File datasets¶

If there’s a particular data type you are working with, it’s usually better to use the type-specific dataset object. However, there are still a few core operations that can be performed on generic files.

Initializing datasets¶

Let’s start by creating a simple dataset of text files.

import os
outdir = "toy_files"
os.mkdir(outdir)

file1 = "file1_contents"
file2 = "file2_contents"
file2_duplicate = "file2_contents"
file3 = "file3_contents"
with open(outdir + "/1.file", "w") as fd:
    fd.write(file1)
with open(outdir + "/2.file", "w") as fd:
    fd.write(file2)
with open(outdir + "/2_dup.file", "w") as fd:
    fd.write(file2_duplicate)
with open(outdir + "/3.file", "w") as fd:
    fd.write(file3)

from kaishi.core.dataset import FileDataset
fd = FileDataset(outdir)
fd.file_report()

Current file list:
+-------+------------+------------------------+--------+
| Index | File Name  | Children               | Labels |
+-------+------------+------------------------+--------+
|   0   |   3.file   |     {'duplicates': []} |   []   |
|   1   |   2.file   |     {'duplicates': []} |   []   |
|   2   | 2_dup.file |     {'duplicates': []} |   []   |
|   3   |   1.file   |     {'duplicates': []} |   []   |
+-------+------------+------------------------+--------+
Filtered files:
+-----------+---------------+
| File Name | Filter Reason |
+-----------+---------------+
+-----------+---------------+

File procesing pipelines¶

There are fewer components available for files compared to other types, as the other types inherit from the FileGroup class.
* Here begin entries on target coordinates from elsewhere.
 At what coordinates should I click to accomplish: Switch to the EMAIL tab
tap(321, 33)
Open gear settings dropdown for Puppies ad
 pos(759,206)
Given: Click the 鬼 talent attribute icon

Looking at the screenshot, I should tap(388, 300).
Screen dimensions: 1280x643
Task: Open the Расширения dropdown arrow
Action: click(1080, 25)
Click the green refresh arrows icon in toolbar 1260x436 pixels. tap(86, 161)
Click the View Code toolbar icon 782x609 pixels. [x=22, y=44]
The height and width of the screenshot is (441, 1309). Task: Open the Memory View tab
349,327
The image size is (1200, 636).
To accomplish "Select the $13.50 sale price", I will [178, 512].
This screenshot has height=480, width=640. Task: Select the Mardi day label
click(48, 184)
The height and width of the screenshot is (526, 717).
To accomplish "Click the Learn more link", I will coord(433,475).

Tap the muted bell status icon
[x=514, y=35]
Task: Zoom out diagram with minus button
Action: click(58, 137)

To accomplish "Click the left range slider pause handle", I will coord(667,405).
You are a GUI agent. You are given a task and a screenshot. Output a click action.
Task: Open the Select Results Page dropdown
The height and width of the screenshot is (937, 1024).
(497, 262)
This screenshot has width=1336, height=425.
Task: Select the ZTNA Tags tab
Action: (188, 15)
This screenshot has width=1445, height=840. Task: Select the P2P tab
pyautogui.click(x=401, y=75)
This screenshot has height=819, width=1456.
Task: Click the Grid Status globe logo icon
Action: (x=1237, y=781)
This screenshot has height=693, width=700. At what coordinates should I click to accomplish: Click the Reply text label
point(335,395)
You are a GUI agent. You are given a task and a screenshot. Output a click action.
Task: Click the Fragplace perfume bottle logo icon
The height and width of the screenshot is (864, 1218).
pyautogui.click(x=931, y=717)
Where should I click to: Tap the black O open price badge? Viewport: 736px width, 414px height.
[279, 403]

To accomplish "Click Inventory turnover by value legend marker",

However, there are still plenty of options available to perform some common operations.

fd.get_pipeline_options()

['FilterByLabel',
 'FilterByRegex',
 'FilterDuplicateFiles',
 'FilterSubsample',
 'LabelerValidationAndTest']

fd.configure_pipeline(["FilterDuplicateFiles", "FilterSubsample"])
print(fd.pipeline)

Kaishi pipeline: 
0: FilterDuplicateFiles
1: FilterSubsample
     N: None
     seed: None

fd.pipeline.components[1].configure(N=2, seed=42)
print(fd.pipeline)

Kaishi pipeline: 
0: FilterDuplicateFiles
1: FilterSubsample
     N: 2
     seed: 42

fd.run_pipeline()
fd.file_report()

Current file list:
+-------+-----------+----------------------------------+--------+
| Index | File Name | Children                         | Labels |
+-------+-----------+----------------------------------+--------+
|   0   |   3.file  |     {'duplicates': []}           |   []   |
|   1   |   2.file  |     {'duplicates': [2_dup.file]} |   []   |
+-------+-----------+----------------------------------+--------+
Filtered files:
+------------+---------------+
| File Name  | Filter Reason |
+------------+---------------+
| 2_dup.file |   duplicates  |
|   1.file   |   subsample   |
+------------+---------------+